In my recent podcast interview with Shayne Wissler, author of REASON and LIBERTY, he mentioned that one of his early influences was Ayn Rand, author of Atlas Shrugged and The Fountainhead, among other great works. While I was started down the path of libertarianism when a friend insisted I read Harry Brown's How I Found Freedom in an Unfree World, I've found much of Rand's literary work to be, on the whole, beneficial towards developing a pro-liberty view, especially for those unfamiliar with the ideas. Her novels have the ability to really "slap someone in the face" with hard-hitting critiques of socialism and presenting a rational case for natural rights, communicated by strong, compelling characters.Nonetheless, Rand has become a controversial figure over the years, not only reviled by leftists but by many libertarians as well. So what did Murray Rothbard think of Ayn Rand?Rothbard wrote Rand a letter in 1957 praising Rand and Atlas Shrugged shortly after its release. An excerpt:

I just finished your novel today. I will start by saying that all ofus in the “Circle Bastiat” are convinced, and were convinced verynearly in the reading, that Atlas Shrugged is the greatest novel ever written. This is our generally accepted initial premise, and the discussions over the book have naturally been based upon it. But this is just the beginning. This simple statement by itself means little to me: I have always had a bit of contempt for the novel form, and have thought of the novel, at best, as a useful sugar-coated pill to carry on agit-prop work amongst the masses who can’t take ideas straight. A month ago, if I had said a book was “the greatest novel ever written,” it wouldn’t have been too high a compliment.It is one of the small measures of what I think of Atlas Shrugged that I no longer pooh-pooh the novel. I have always heard my literary friends talk of the “truths” presented by novels, without understanding the term at all. Now I do understand, but only because you have carried the novel form to a new and higher dimension. For the first time you have welded a great unity of principle and person, depicting persons and their actions in perfect accordance with principles and their consequences. This in itself is a tremendous achievement. For with the unity of principle and person there emerges the corollary unity of reason and emotion: and the reader, in grasping your philosophic system both in speech and through acting persons, is hit by the great emotion of an immediate and rational perception. As I read your novel, the joy I felt was sometimes tempered by the regret that all those generations of novel-readers, people like my mother who in their youth read Dostoevsky and Tolstoy, searching eagerly for they knew not what truths which they never quite found, that these people could not read Atlas Shrugged. Here, I thought, were the truths they were really looking for. Here, in Atlas Shrugged, is the perfection of the novel form. It is now a form that I honor and admire.

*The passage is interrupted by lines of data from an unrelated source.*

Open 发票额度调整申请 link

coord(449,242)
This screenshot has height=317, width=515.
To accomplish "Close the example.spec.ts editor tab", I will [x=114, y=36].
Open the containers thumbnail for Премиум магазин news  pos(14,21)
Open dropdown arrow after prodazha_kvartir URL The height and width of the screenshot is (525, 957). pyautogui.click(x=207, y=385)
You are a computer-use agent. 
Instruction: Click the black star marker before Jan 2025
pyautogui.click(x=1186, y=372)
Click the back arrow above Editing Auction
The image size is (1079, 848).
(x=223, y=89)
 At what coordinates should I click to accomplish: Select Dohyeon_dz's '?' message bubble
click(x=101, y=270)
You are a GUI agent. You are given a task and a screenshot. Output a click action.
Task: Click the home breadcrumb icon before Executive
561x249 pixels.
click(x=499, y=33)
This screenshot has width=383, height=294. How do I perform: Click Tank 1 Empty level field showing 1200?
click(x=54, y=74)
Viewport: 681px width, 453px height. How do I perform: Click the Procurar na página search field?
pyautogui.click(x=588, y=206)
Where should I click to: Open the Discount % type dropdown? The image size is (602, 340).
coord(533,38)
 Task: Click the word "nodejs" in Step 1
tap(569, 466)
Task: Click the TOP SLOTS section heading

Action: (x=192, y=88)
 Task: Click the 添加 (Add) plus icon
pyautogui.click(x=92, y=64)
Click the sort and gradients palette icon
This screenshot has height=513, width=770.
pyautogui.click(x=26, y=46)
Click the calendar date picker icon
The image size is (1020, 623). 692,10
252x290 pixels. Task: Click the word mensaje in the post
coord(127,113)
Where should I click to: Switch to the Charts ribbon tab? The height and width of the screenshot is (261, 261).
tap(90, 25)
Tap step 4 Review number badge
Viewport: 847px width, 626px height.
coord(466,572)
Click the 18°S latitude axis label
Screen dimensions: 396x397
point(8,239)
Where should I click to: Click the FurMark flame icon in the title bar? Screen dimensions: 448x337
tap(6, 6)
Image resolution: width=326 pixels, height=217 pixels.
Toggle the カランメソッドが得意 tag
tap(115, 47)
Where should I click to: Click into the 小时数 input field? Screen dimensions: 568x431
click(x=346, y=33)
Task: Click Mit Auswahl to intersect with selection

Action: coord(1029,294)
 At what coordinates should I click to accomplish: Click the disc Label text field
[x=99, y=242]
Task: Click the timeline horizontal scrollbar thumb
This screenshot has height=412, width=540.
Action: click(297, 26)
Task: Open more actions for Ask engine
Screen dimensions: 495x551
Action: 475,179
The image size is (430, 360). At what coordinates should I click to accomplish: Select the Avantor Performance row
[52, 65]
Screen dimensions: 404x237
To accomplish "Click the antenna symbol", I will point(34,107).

Murray's tune on Rand would change over the years. Fifteen years after his proverbial love letter to Ayn Rand,  Rothbard penned a piece in 1972 entitled The Sociology of the Ayn Rand Cult. The title should give you a clue as to the nature of the essay.He begins by discussing the nature of a cult:

In the America of the 1970s we are all too familiar with the religious cult, which has been proliferating in the last decade. Characteristic of the cult (from Hare Krishna to the "Moonies" to EST to Scientology to the Manson Family) is the dominance of the guru, or Maximum Leader, who is also the creator and ultimate interpreter of a given creed to which the acolyte must be unswervingly loyal. The major if not the only qualification for membership and advancement in the cult is absolute loyalty to and adoration of the guru, and absolute and unquestioning obedience to his commands. The lives of the members are dominated by the guru’s influence and presence. If the cult grows beyond a few members, it naturally becomes hierarchically structured, if only because the guru cannot spend his time indoctrinating and watching over every disciple. Top positions in the hierarchy are generally filled by the original handful of disciples, who come to assume these positions by virtue of their longer stint of loyal and devoted service. Sometimes the top leadership may be related to each other, a useful occurrence which can strengthen intra-cult loyalty through the familial bond.

And continues...

It should be clear at this point in history that an ideological cult can adopt the same features as the more overtly religious cult, even when the ideology is explicitly atheistic and anti-religious. That the cults of Hitler, Mussolini, Stalin, Trotsky, and Mao are religious in nature, despite the explicit atheism of the latter, is by now common knowledge. The adoration of the cult founder and leader, the hierarchical structure, the unswerving loyalty, the psychological (and when in command of State power, the physical) sanctions are all too evident.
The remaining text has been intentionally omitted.